To be done — From the passage on covering rough sets, copy word for word the stretch that begins with "Rough set theory is a" and ends with "and pattern recognition.".

Provided passage —
..........

Abstract

Many different proposals exist for the definition of lower and upper approximation operators in covering-based rough sets and so many different covering rough set models are built correspondingly. It is meaningful to explore the connection of these covering rough set models for their applications in practice. In this paper, we establish relationships between the most commonly used operators in covering rough set models. We investigate the conditions under which two types of upper approximation operations are identical.

1. Introduction

Rough set theory is a useful tool for dealing with the vagueness, granularity, and uncertainty in information systems and is also a data mining tool. It was proposed by Pawlak in the early 1980s [1, 2]. Since then we have witnessed a systematic, world-wide growth of interest in rough set theory [3–11] and its applications [12–17]. Nowadays, it turns out that this approach is of fundamental importance to artificial intelligence and cognitive sciences, especially in the areas of data mining, machine learning, decision analysis, knowledge management, expert systems, and pattern recognition.

The classical rough set theory is based on equivalence relations, but in some situations, equivalence relations are not suitable for coping with granularity, and thus many practical data sets cannot be handled well. In light of this, equivalence relation has been generalized to similarity relation [18], tolerance relation [19–21], and even arbitrary binary relation [22–25] in some extensions of the classical rough sets. Another approach is the relaxation of the partition arising from equivalence relation to a covering. The covering of a universe is used to construct the lower and upper approximations of any subset of the universe [3, 6, 8, 11, 26].

In [27], Yang and Li presented a summary of seven pairs of approximation operators used by Bonikowski et al. [3], Pomykała [6], Tsang et al. [28], Zhu [29], Zhu and Wang [30], and Xu and Zhang [31]. In particular, Bonikowski et al. first extended Pawlak rough set theory from a partition to a covering in [3]; The second type of covering rough set model was presented by Pomykała in [6], while Tsang et al. [28] studied the third type; Xu and Wang gave the definition of the sixth type in [32]; Zhu defined the fourth and the fifth types of covering-based approximation in [29, 30]; The seventh type of approximation operations can be found in [31]. For the seven types of covering rough sets, their basic properties and axiomization problem were studied in [6, 28–32], their redundancy problem were considered in [11, 27], and their topological properties were explored in [33]. Therefore, these seven pairs of approximation operators play an important role in the study of covering rough set models [34]. It is necessary to explore the relationships among the seven types of covering rough sets. Through the comparison of approximation operations, we can find the difference and relationship between them and give the classification of covering rough sets, which can help a decision maker to choose a suitable rough set model for data analysis. Zhu did some research on the relationships among four types of covering rough sets [30, 35]. However, Zhu considered only the case that the covering is finite. When we do not restrict the covering to the finite, that is, the covering can be infinite, the corresponding problems become complex. In this paper, we do not limit the covering to the finite and investigate the relationships among seven types of covering rough sets.

..........

Supplied information —
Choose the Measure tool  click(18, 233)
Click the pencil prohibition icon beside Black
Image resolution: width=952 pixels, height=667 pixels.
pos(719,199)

..........

Result of the task —
Rough set theory is a useful tool for dealing with the vagueness, granularity, and uncertainty in information systems and is also a data mining tool. It was proposed by Pawlak in the early 1980s [1, 2]. Since then we have witnessed a systematic, world-wide growth of interest in rough set theory [3–11] and its applications [12–17]. Nowadays, it turns out that this approach is of fundamental importance to artificial intelligence and cognitive sciences, especially in the areas of data mining, machine learning, decision analysis, knowledge management, expert systems, and pattern recognition.